The train covered the 13-mile journey to McCaysville in right at an hour. The leaves weren’t quite at their peak, but we weren’t really looking at the leaves. The boys seemed more interested in the snack bar and the on-board toilet.

I could write an entire essay on the juxtaposition of the hillside mountain homes with the ramshackle houses along the Toccoa River, but let’s just say the scenery was a mix of urban escapism and quaint nostalgia backdropped by an occasional golden- or crimson-leafed hardwood.

When we got to McCaysville, our volunteer hostess, Frances, helped us escape the train before the Lutherans, allowing us to get at the front of the line at Georgia Boy BBQ. After pulled pork sandwiches, slaw, beans and sweet tea, we poked around in the railway’s northern terminus gift shop before following the walking map to McCaysville City Park overlooking the river.

The boys worked out their restlessness, and Carlton met a friend, a boy about his age with the appropriately Southern name of Atticus. They pointed at ducks in the river, enjoyed the slide and swung on their stomachs like toddlers do.

Blue Ridge Scenic Railway engine
Thankfully, the engines don't talk or sing on the Blue Ridge Scenic Railway.

We headed back a few minutes before the train gave the four blasts on its whistle to signal the return trip to Blue Ridge. Carrying Carlton, I stopped at the blue dotted line in the parking lot of the IGA grocery store.  Frances had told us it was the state line, separating McCaysville, Ga., from Copper Hill, Tenn.
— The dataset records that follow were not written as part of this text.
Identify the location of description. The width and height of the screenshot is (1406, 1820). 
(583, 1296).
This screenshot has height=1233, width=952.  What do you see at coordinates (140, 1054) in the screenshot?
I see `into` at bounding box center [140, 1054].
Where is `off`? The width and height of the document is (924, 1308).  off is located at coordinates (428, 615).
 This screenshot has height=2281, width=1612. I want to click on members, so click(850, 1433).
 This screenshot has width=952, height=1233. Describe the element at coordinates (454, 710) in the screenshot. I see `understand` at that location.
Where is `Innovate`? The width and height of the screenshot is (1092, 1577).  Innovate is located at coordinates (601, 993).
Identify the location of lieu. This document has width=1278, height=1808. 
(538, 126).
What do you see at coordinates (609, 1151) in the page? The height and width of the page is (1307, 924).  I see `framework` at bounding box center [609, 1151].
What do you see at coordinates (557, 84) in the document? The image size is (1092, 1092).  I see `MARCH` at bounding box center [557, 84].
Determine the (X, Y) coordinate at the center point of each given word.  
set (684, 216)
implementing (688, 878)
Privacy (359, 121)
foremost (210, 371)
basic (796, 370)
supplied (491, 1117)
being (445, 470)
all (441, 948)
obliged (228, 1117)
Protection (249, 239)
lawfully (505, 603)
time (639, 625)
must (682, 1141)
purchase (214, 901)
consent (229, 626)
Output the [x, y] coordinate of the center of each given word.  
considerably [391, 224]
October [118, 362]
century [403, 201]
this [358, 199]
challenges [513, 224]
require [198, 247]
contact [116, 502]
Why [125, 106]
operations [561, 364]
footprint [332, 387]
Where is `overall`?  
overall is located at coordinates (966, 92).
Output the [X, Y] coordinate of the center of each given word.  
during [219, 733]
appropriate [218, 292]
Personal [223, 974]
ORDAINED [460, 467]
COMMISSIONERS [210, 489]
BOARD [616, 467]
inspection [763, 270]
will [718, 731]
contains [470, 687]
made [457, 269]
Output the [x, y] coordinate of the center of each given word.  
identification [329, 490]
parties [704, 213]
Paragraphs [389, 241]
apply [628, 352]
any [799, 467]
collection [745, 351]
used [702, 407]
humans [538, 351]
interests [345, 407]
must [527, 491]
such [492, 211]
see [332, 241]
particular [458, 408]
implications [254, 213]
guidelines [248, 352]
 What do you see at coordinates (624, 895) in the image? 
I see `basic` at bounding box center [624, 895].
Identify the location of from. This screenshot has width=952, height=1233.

Deriving an odd thrill, I straddled the line, holding Carlton close.

“Hey, buddy. We’re in two states now,” I said, prompting a puzzled look from the newly-minted three-year-old.

That’s how I felt – a foot in two states. I still wanted to be a parent of a toddler, at least for a day longer, but I knew Carlton was quickly maturing into boyhood.

There would definitely be more monumental birthdays and more significant rites of passage along the way, but for me, this was the moment I had been searching for to validate my grieving the loss of Carlton’s infancy and early childhood.

The ride back was nap inducing, but Carlton sat in my lap and forcibly held my eyelids open. He didn’t want me to miss anything. Though drowsiness almost overtook me, I didn’t want to miss anything either. It all goes by too quickly, even on a slow train.

We concluded the experience with a fried apple pie at Mercier Orchards and set off back toward Atlanta. It had been a good day. The Blue Ridge Scenic Railway provided a journey I’ll cherish for a lifetime.